It’s National Men’s Health Week, Sunday is Father’s Day and many of us are considering what we can do for the men in our lives. Research shows that by taking an interest in their well-being — and speaking up — women can help men be healthier.
Men face unique social and biological factors that can negatively affect their health, but they are less likely than women to get the health care they need. In 2001, the Centers for Disease Control and Prevention (CDC) found that women are 100 percent more likely than men to seek preventive health care. This week, the CDC released a study by the National Center for Health Statistics finding that married men are more likely than cohabitating or single men to visit the doctor — because, the CDC notes, “their spouses encourage them to do so.”
The New York Times recently published an article about men’s health clinics. Combining medical and cosmetic services, they aim to create an inviting atmosphere for men who might not otherwise seek professional medical attention.

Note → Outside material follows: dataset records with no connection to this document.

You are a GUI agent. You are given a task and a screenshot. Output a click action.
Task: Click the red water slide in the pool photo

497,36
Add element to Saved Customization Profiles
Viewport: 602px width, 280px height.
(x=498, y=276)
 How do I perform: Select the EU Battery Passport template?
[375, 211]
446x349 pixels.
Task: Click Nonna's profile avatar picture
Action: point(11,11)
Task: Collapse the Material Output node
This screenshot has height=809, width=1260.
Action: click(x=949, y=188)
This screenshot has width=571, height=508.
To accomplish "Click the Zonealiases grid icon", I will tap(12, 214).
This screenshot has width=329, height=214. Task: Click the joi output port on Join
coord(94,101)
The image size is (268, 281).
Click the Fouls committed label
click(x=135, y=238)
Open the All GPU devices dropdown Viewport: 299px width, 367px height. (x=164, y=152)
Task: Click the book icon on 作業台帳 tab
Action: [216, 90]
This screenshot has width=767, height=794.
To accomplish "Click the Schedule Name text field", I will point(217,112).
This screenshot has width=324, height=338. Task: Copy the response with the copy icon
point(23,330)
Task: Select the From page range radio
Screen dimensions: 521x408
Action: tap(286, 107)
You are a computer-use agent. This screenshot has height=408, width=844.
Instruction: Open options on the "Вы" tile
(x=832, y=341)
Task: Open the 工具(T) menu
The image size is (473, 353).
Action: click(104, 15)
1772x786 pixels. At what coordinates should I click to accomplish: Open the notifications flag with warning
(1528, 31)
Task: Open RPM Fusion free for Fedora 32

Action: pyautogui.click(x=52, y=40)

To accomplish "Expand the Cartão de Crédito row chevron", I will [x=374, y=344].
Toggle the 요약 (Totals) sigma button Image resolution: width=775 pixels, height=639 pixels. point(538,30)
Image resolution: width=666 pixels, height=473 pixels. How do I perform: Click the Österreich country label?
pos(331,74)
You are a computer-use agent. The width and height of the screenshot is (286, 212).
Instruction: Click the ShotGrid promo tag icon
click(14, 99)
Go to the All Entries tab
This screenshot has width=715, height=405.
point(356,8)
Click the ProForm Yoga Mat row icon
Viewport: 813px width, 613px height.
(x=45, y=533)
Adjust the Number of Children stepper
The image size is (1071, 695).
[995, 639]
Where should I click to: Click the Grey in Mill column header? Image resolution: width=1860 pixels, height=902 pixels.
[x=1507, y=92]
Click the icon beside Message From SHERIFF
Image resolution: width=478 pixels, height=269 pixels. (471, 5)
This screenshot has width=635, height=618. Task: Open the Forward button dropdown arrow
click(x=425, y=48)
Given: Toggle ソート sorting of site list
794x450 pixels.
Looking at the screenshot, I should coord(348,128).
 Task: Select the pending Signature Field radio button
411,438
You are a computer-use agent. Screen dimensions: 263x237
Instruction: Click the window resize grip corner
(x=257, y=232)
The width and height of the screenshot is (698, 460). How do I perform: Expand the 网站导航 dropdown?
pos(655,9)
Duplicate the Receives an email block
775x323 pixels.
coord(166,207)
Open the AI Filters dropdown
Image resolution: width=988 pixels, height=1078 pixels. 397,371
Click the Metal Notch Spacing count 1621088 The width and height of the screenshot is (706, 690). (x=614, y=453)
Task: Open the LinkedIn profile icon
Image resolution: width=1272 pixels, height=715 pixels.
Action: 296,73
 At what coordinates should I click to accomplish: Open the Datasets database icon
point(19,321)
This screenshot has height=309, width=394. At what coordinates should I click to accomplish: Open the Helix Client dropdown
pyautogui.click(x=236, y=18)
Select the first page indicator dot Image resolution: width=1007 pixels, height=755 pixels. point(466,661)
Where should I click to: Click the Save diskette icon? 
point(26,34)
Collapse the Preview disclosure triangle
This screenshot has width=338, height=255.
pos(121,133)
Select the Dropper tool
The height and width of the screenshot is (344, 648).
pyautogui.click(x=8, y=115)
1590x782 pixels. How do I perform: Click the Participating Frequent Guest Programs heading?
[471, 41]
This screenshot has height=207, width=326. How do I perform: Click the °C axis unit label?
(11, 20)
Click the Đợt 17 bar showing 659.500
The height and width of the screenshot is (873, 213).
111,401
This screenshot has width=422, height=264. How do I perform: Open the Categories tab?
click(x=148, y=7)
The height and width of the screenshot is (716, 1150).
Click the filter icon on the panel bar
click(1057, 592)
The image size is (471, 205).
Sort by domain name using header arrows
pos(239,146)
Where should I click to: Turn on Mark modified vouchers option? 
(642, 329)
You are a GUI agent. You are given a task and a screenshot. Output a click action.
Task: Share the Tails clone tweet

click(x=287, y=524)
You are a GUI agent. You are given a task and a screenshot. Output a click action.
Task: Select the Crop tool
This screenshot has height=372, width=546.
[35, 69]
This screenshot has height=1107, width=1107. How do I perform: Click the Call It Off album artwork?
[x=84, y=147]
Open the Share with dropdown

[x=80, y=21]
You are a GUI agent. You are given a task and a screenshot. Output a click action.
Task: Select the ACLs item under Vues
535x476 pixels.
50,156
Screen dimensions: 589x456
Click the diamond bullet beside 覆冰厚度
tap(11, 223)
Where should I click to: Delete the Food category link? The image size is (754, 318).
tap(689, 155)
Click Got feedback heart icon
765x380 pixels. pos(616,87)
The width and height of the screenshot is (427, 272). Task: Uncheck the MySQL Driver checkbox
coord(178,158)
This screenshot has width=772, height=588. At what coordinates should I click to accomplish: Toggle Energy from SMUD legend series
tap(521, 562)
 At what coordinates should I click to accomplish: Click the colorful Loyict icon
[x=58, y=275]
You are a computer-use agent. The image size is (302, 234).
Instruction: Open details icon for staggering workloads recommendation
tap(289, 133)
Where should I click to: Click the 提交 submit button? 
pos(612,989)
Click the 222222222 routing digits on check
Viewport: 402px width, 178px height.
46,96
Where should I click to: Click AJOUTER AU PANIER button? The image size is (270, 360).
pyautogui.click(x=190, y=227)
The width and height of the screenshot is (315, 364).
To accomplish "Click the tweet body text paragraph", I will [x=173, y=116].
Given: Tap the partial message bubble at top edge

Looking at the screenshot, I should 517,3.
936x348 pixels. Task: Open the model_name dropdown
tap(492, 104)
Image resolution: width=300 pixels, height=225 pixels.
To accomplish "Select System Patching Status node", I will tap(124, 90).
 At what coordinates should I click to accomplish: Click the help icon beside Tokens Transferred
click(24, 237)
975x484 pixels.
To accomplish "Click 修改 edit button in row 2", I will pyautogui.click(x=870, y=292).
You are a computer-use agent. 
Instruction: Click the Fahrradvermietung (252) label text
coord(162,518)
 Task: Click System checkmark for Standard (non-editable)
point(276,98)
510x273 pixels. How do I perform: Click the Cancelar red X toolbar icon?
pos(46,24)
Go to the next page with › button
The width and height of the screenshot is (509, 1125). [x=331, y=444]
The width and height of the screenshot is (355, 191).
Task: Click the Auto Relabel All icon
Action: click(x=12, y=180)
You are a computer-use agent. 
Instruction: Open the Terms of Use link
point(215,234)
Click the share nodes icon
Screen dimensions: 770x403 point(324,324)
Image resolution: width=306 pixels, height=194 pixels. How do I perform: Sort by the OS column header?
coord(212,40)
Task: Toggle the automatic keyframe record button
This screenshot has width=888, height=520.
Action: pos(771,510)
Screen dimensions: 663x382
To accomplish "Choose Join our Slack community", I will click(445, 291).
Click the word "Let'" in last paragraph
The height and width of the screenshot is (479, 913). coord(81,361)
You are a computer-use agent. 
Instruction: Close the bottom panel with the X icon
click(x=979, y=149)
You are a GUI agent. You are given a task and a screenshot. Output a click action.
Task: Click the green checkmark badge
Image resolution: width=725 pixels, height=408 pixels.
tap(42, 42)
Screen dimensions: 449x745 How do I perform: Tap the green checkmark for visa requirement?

Kaiser Permanente shares a short podcast to help women encourage healthy habits in the men they care about. In it, Sean Hashmi, M.D., an internal medicine specialist and nephrologist in Woodland Hill, Calif., talks about a major trigger for men’s health: stress. He also recommends that all of us improve our sleep habits, eat more vegetables and engage in healthy activities.
On its blog, Rocky Mountain Health Plans shares “A Man’s Guide to Setting Healthy Living Goals” and the U.S. Preventive Services Task Force offers screening recommendations for adults — male and female.